Stefan Kac & Friends

When: Friday, August 15, 2008 • Where: DakotaWho: Stefan Kac, tuba; Adam Linz, bass; Pete Hennig, drums

“Here’s something you don’t see everyday,” Craig Eichorn says from the Dakota’s sound board, introducing tonight’s late-night set. “A tuba-led trio.”

I’m already a fan of Kac (say “cats”) and Linz; I haven’t seen Hennig as often but he’s growing on me fast. So I’m eager to hear what they do.

The tuba-led trio is such a rare configuration that it deserves attention. But what form does it usually take (if there is a “usually” about it)? I’ve read about tuba-piano-drums (Bill Stewart, Rod Williams, Billy Hart) but tonight’s tuba-bass-drums may be a first.

In the early days of jazz, the tuba was the bass (replaced by the upright bass when sound recording technology improved). So Kac’s new band is essentially a trio of two basses and drums.

Is it musical? I think so. You have to lean into the sound; the tuba has a greater range than you might expect, and a warmer tone, and subtlety. There’s nothing marching-band about the originals and standards we hear tonight. (Kac doesn’t talk on stage and “Name That Tune” is not my game, so I can’t include a playlist here.)
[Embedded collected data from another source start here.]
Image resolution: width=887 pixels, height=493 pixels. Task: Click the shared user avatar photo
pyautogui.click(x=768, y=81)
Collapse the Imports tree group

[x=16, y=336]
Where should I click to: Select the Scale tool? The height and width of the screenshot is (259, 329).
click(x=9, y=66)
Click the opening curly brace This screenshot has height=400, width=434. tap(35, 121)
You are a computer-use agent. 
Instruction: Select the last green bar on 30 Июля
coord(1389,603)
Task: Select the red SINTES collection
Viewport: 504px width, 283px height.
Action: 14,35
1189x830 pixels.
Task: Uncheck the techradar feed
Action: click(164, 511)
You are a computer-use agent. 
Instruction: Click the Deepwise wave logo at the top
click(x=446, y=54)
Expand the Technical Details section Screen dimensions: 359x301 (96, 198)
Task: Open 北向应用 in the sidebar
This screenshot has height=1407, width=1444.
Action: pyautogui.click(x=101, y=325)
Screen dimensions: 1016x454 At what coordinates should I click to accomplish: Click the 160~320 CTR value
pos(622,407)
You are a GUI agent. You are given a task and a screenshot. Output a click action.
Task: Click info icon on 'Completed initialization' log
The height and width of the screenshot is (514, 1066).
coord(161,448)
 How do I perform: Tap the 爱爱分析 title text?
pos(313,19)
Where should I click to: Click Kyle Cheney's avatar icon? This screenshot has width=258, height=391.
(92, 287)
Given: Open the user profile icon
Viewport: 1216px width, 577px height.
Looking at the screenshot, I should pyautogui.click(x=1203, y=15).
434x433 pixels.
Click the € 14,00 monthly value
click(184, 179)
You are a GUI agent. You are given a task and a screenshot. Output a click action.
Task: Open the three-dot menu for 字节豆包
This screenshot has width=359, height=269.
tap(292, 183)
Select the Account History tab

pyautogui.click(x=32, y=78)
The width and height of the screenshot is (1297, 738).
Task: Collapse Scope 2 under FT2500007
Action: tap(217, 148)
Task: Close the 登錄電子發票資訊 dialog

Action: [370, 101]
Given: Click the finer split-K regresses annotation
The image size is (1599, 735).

But it’s a lot of low notes. Even though Kac often plays on the high end of his instrument, what’s high for a tuba feels low to the senses. So I find myself craving a little brightness—a piano, maybe, or a saxophone. Some jazz tubists (Jim Shearer, Jim Self) have recorded with harmonica and guitar.

So I’m not sure this trio is entirely successful. Which is not to say I’m sorry we’re here; I’m not, and when they play again I’ll probably go to hear them again. I like these musicians; I trust them to play well and take chances.

We stay through the final tune of the last set. On the way out, we meet Stefan’s mom, Rachael, in the lobby. “Some tubists today are rebelling,” she says. “Not only do they want to lead the band, they want to play the melody.”

• Kac is famously taciturn during live shows but garrulous as all get-out on his blog. Opinionated, too.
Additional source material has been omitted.